We have a paucity of black and white language attempting to describe a world gloriously full of colour. We start from the box in which we have chosen to live and define everything outwards. After all, The Apprentice, X Factor, Dragons’ Den, Masterchef – I could go on – have taught us that people divide brightly into brilliant successes and hilarious failures. We choose to ignore our own, verifiable, personal experience which shows us that every day is full of small battles, bitter successes and failures packed with future wisdom.

The tabloids have become skillful illustrators of fear and suspicion. What’s that? An unemployed man refused a job because he didn’t want to get up at 8am? I knew it! My deep-seated fear now has a URL reference.

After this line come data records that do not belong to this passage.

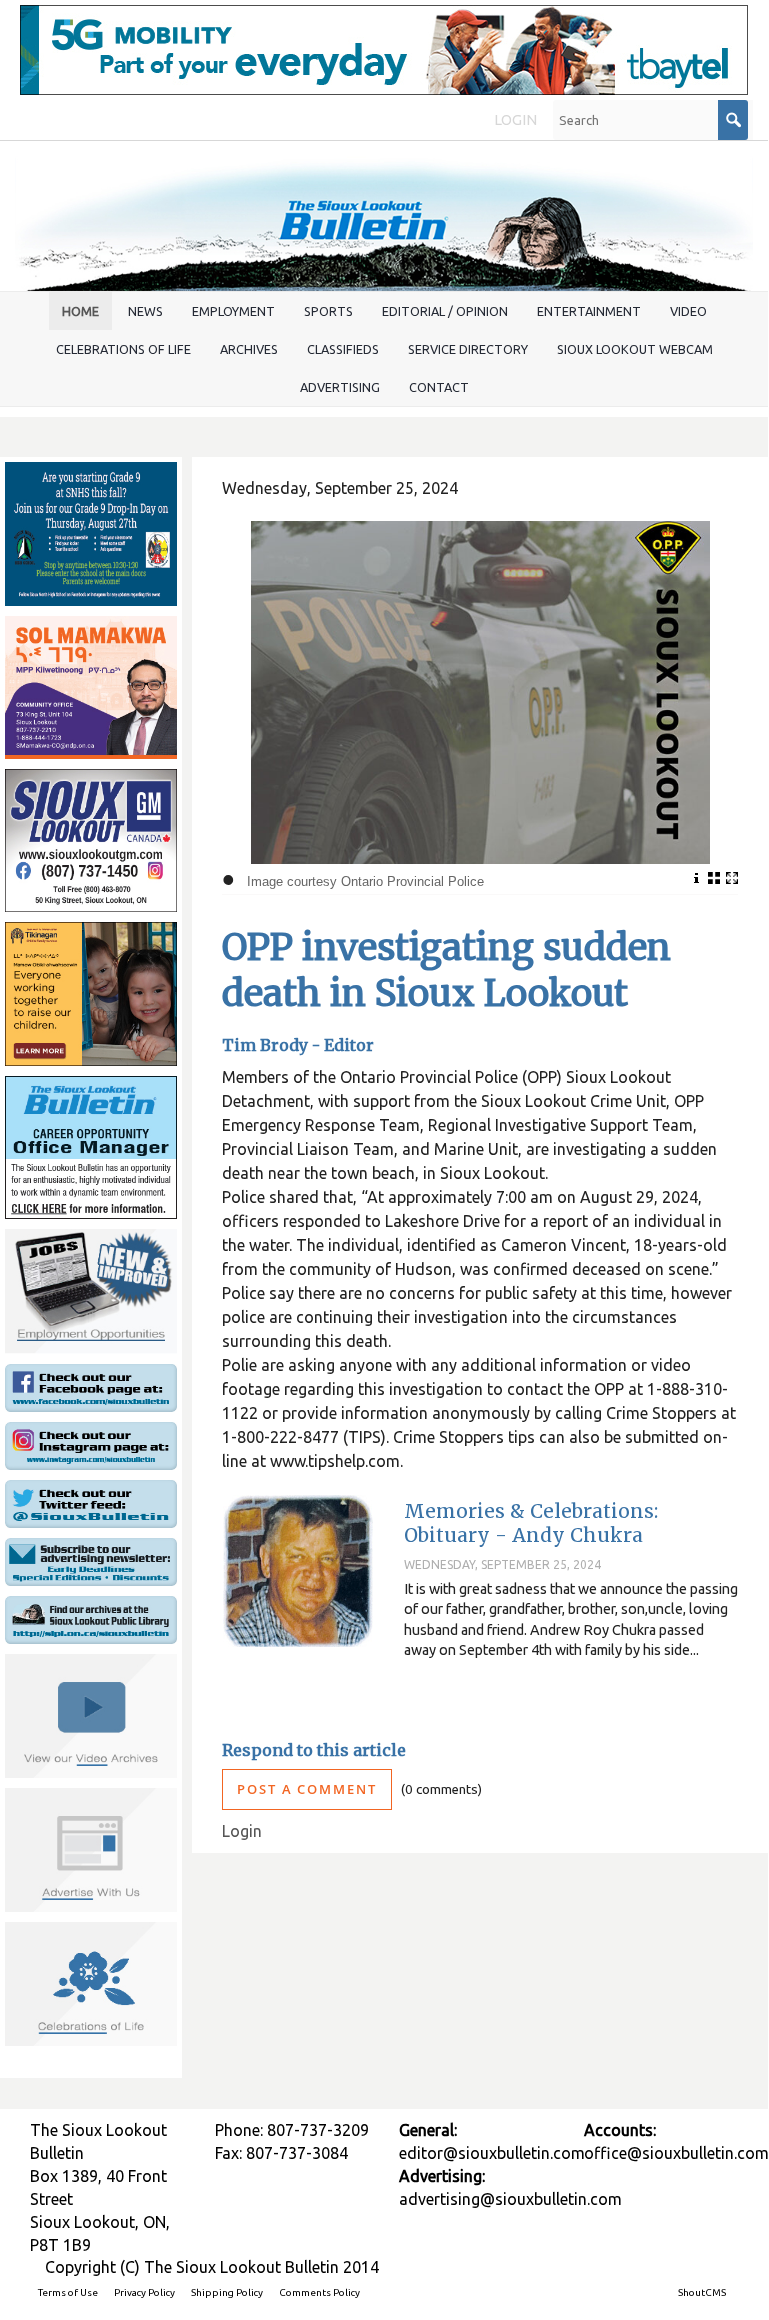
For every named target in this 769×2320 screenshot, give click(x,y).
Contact (439, 387)
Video (688, 311)
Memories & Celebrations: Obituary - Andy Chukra (531, 1523)
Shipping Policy (227, 2292)
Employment (233, 311)
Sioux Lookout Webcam (635, 349)
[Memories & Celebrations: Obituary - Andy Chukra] (298, 1571)
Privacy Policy (144, 2292)
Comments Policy (319, 2292)
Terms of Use (68, 2292)
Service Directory (468, 349)
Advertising (340, 387)
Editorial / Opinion (445, 311)
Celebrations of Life (123, 349)
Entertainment (589, 311)
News (145, 311)
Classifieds (343, 349)
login (515, 120)
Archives (249, 349)
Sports (328, 311)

What do we need? What would make our life and the lives of those around us better? These are the questions we never ask. These are the questions we should always be asking. We lack the language to discuss them. We lack the openness to find the answers. We choose to centre the debate on whether Conservatism with a dollop of compassion or Socialism with a fixation on low taxes is the answer. When we know – we fucking know – neither is.

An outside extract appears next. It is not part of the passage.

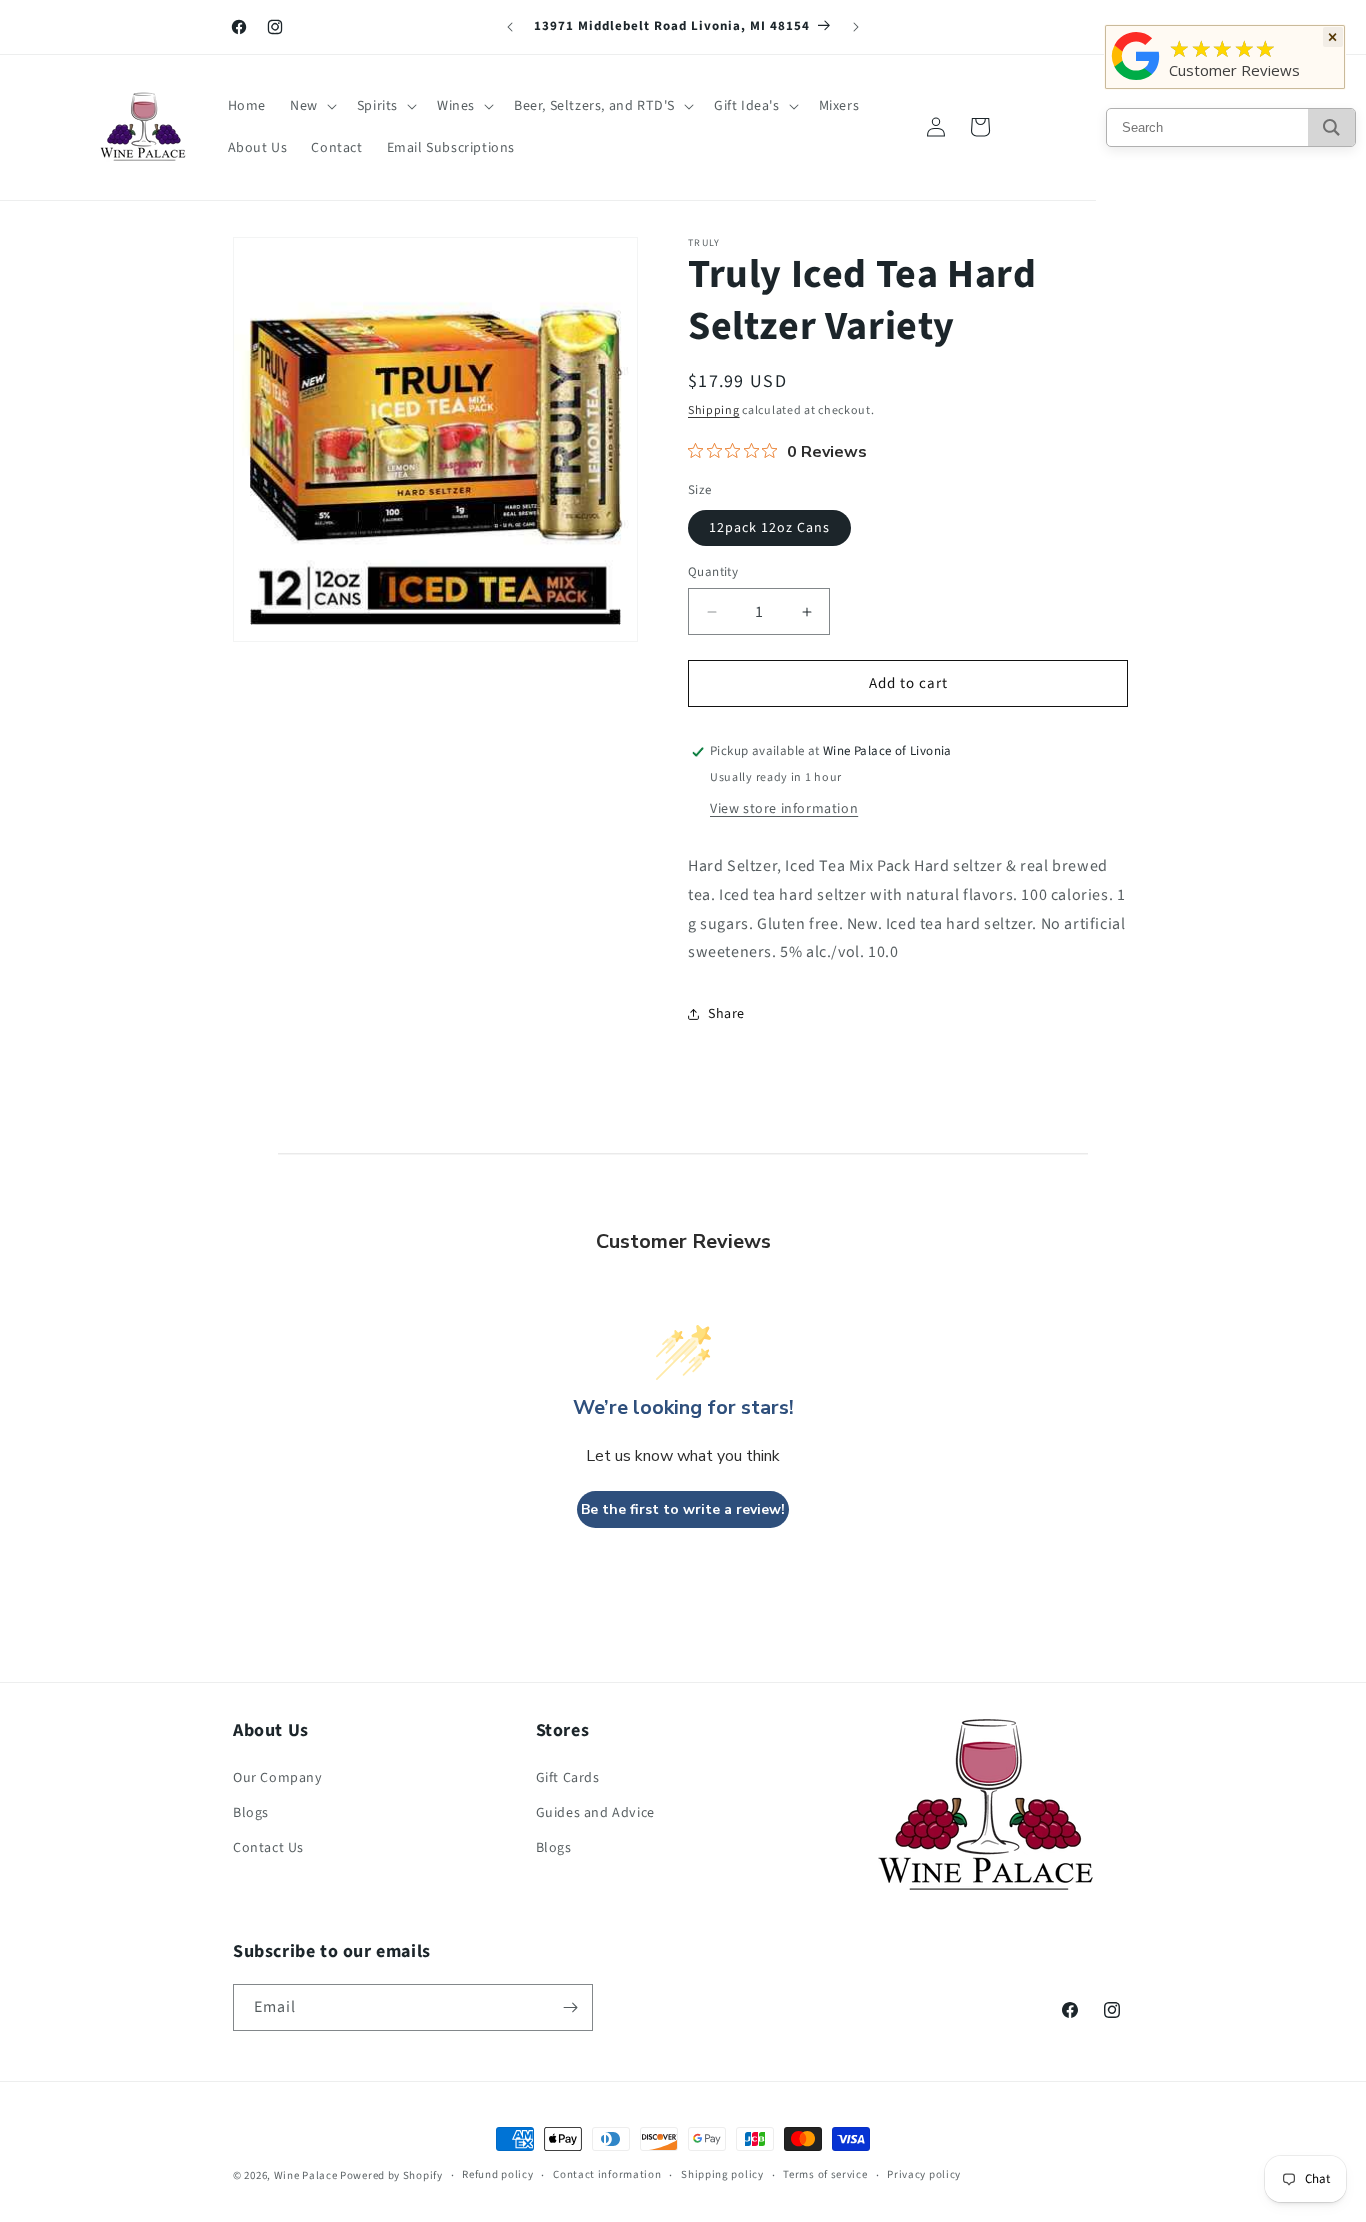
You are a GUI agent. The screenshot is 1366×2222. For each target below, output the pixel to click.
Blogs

On Christmas Eve thousands of people gathered in the centre of Athens. In the midst of the worst financial crisis to ever envelop the country, they donated generously – food, clothes, toys, appliances; many had been sitting in a storage room or a garage or a loft, unopened. Were they socialists, liberals, anarchists, statists, bigots, monetarists, part of The Left, The Right, The Centre? Who cares? They saw a problem and tried to fix it.

What do we need? What would make our life and the lives of those around us better? These are the questions we never ask. These are the questions we should always be asking. Otherwise we are increasingly condemned to take to the streets in anger, shouting “WHAT DO WE WANT? We have no idea. WHEN DO WE WANT IT? Hopefully some time in 2013.”